Live Captions

Prerequisites

To make use of Live Captions, it must be explicitly enabled for your organization. Activation may be subject to additional pricing or service terms.

You can verify whether this feature is available by navigating to dashboard.nanostream.cloud/organisation in your dashboard.
In the Enabled Packages section, locate the entry for Live Captions. If it shows Upgrade needed, please contact us.

Screenshot: Enabled Packages

To activate Live Captions or learn more about available plans, feel free to reach out via nanocosmos.net/contact. We're happy to assist you in finding the best setup for your use case.

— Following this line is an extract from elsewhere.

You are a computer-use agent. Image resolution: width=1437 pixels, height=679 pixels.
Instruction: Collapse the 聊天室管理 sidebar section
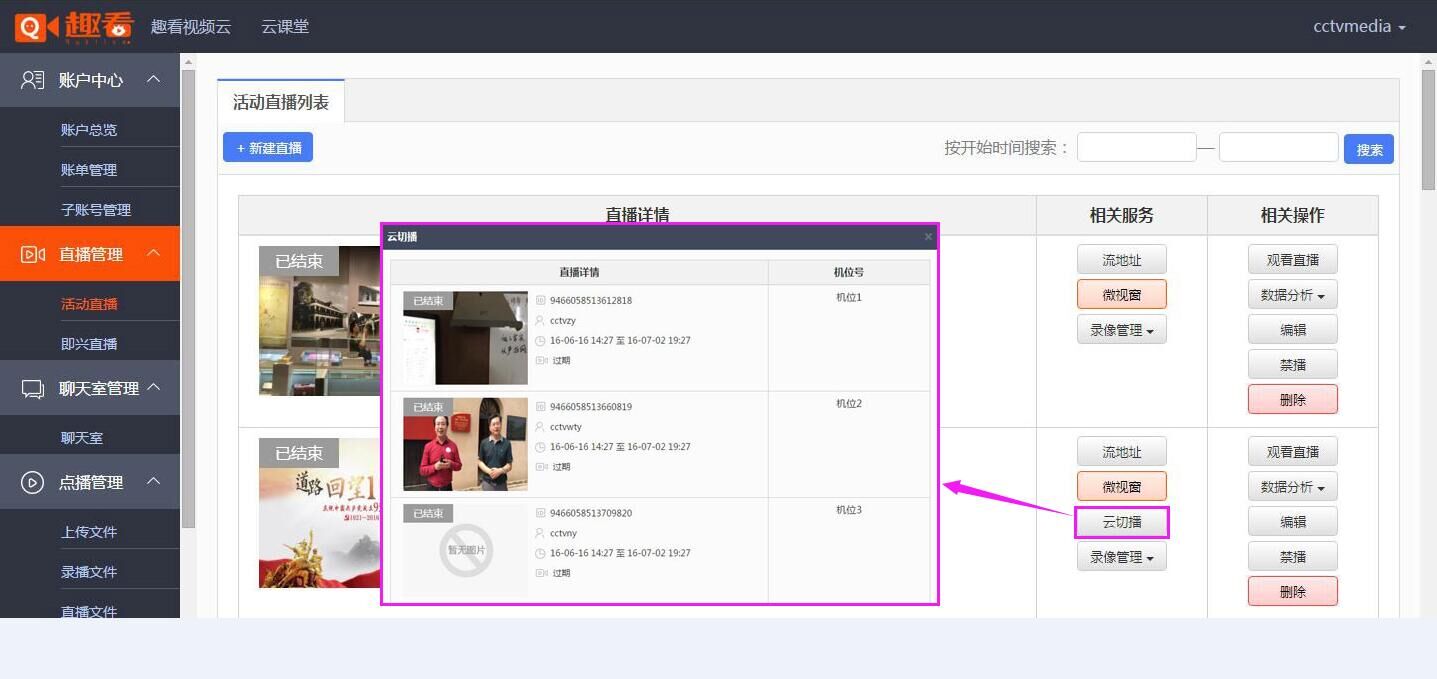click(153, 387)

Live Caption Security Requirements

Live captions are only available for secure playback. Therefore, by enabling live captions, you will also need to enable the secure feature. Please reach out to our sales team via nanocosmos.net/contact or by email at sales(at)nanocosmos.net if you have any questions.
To learn more about secure playback, visit the dedicated article Secure Playback (H5Live).

Overview

Live Captions convert spoken audio into readable text in real time. This AI-driven feature enhances accessibility and content comprehension across a wide range of live-streaming, especially for:

Events with spoken content
Viewers in sound-off environments
Users who are hard of hearing
Corporate, educational, or public-facing broadcasts

This provides dynamic, accurate, and easy-to-follow text output that helps viewers stay engaged even without audio. Live captions start automatically as soon as the stream becomes active. The first caption lines typically appear within 5–7 seconds, depending on the selected ASR engine. Captions stop automatically when the stream ends.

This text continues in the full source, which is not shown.